En décembre 2019, lors du sommet de l’OTAN à Londres, le Secrétaire général de l’Alliance atlantique, Jens Stoltenberg dressait le constat suivant : « Nous [l’OTAN] reconnaissons l’influence croissante de la Chine, ses politiques internationales présentent à la fois des opportunités et des défis que nous devons relever ensemble en tant qu’Alliance ». Par ces mots, le dirigeant de l'OTAN indiquait clairement que la Chine devenait un nouveau point stratégique prioritaire pour l'Alliance. Aujourd'hui, la Chine ne joue pas seulement un rôle central dans les affaires de sécurité de l’Indo-Pacifique, mais elle devient aussi un acteur de sécurité de plus en plus visible dans la périphérie de l'Europe. La résurgence de la puissance chinoise sur la scène internationale ouvre à la fois des opportunités économiques et commerciales pour beaucoup d’États, notamment pour les membres européens de l’OTAN, mais elle présente aussi des défis technologiques (5G, désinformation, espionnage), idéologiques (promotion du modèle anti-libéral) et militaire (accroissement des capacités militaires de l’Armée populaire de la Libération). De la sorte, pour les États de l’OTAN, le défi chinois, sur le plan capacitaire, est tout aussi important que le défi soviétique. La Chine se rapproche de l’Europe, via l’Arctique, via l’Afrique, via la Nouvelle route de la soie, mais ne pose pas une menace militaire directe aux membres européens de l’Alliance. Par conséquent, les États-Unis, puissance pacifique de l’Alliance, plaident pour un recentrage de l’OTAN vers l’Asie-Pacifique. 
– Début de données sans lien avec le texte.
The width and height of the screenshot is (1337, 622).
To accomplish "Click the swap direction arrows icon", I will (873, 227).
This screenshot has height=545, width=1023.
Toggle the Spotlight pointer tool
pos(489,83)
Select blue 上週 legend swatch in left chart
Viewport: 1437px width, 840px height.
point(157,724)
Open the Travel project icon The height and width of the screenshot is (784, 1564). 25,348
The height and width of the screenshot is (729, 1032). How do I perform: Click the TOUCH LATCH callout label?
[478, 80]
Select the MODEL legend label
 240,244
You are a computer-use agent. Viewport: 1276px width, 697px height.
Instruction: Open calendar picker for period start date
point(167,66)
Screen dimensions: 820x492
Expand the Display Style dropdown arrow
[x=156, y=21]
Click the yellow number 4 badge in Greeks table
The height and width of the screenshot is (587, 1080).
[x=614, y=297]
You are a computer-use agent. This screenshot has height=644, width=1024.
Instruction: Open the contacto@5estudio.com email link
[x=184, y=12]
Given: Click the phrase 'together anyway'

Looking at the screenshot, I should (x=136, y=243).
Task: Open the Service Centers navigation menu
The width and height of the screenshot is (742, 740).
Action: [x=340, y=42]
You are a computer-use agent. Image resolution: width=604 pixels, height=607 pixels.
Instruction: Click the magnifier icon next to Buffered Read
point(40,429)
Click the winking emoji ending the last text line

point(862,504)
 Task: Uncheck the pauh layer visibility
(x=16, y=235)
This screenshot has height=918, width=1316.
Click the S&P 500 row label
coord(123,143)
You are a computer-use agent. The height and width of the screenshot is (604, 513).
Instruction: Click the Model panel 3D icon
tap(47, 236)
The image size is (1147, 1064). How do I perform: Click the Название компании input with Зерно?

Depuis sa création, en 1949, l’OTAN est la pierre angulaire de la stratégie américaine en Europe et l’alliance militaire la plus puissante de l’Histoire. Après la fin de la Guerre froide, l’OTAN est sortie de son rôle traditionnel tourné vers la protection de l’espace euro-atlantique. Bien évidemment, la Russie continue d’alimenter les craintes des États de l’OTAN ou favorables à l’OTAN que Moscou considère comme son « étranger proche » tels les États baltes, l’Ukraine et la Géorgie. Cependant, la menace russe n’est pas la menace soviétique, et aujourd’hui, le paradigme stratégique principal s’articule en Asie-Pacifique entre les États-Unis, puissance en déclin hégémonique, et la Chine, puissance montante et affirmée. En conséquence, ce « piège de Thucydide », pour reprendre la célèbre expression de Graham Allison, va nécessairement impacter l’Alliance par les États-Unis, membre le plus important de l’Alliance. La relation à la Chine constitue-t-elle la nouvelle grammaire du positionnement de l’OTAN ?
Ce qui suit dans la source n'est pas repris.